» How to complete this task:
All lines from the one holding "Task: Click the Home icon in the top bar" through the last line of the entries below must be transcribed exactly, and no others. Pictures do not go in.

★ ★ ★

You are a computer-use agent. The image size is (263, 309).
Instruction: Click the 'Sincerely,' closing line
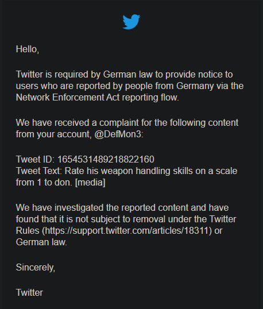(x=36, y=268)
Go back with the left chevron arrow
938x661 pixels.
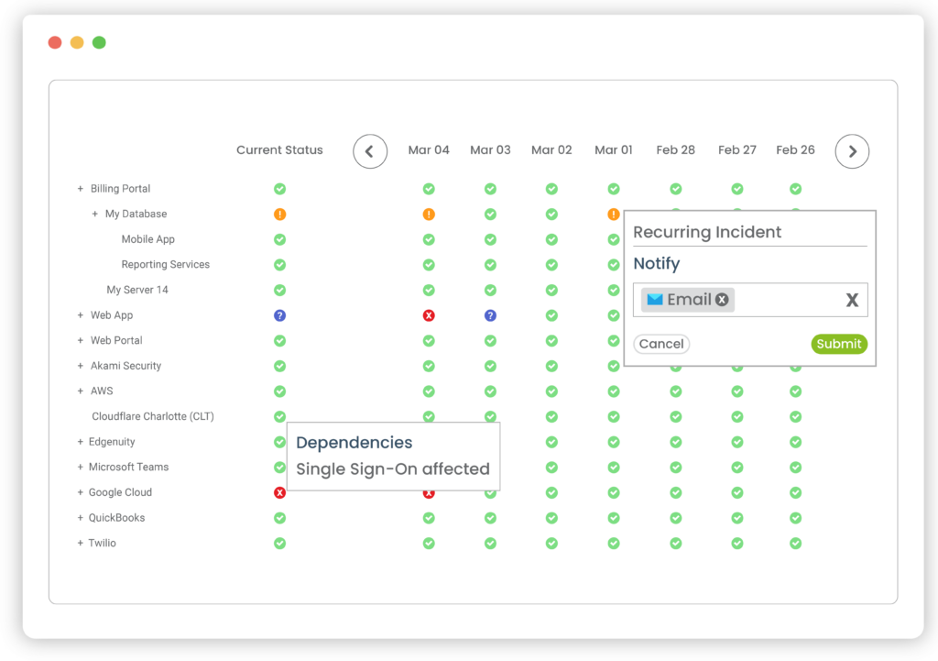point(370,151)
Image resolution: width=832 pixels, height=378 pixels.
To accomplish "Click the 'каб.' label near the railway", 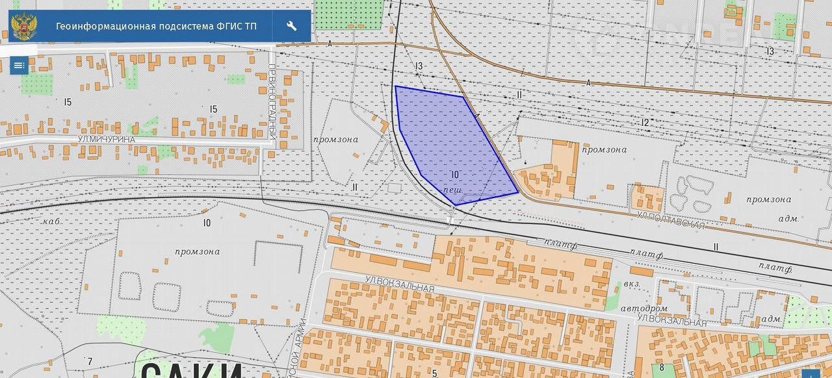I will [x=52, y=221].
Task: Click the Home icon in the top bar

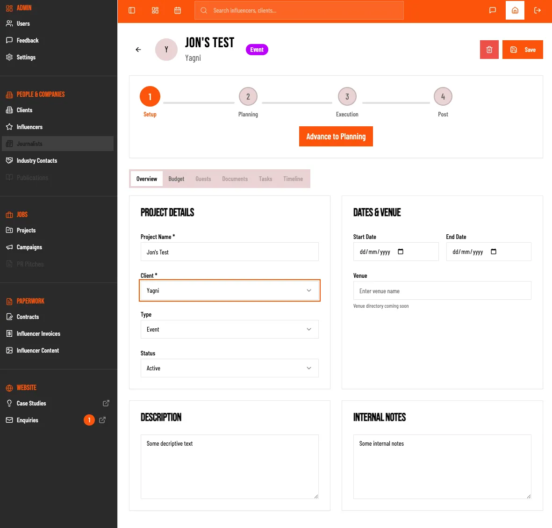Action: 515,10
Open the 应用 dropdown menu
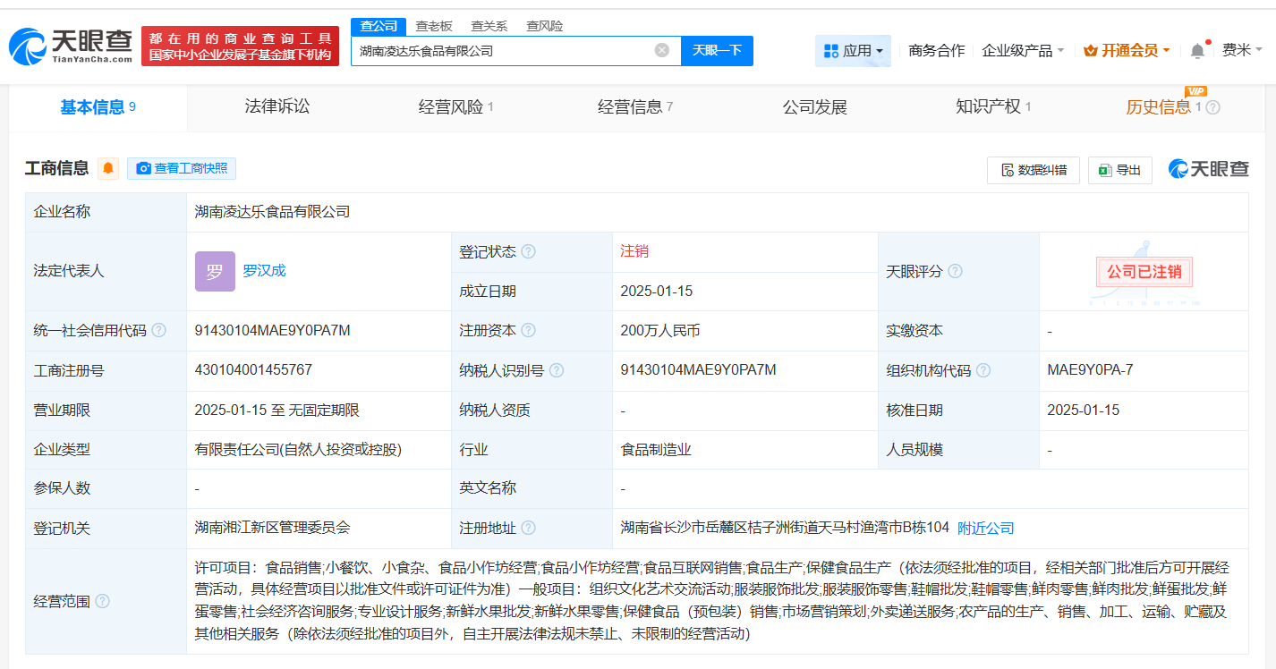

★ ★ ★

» Reply:
Task: Click the Home icon in the top bar

Action: 515,10
Open the 应用 dropdown menu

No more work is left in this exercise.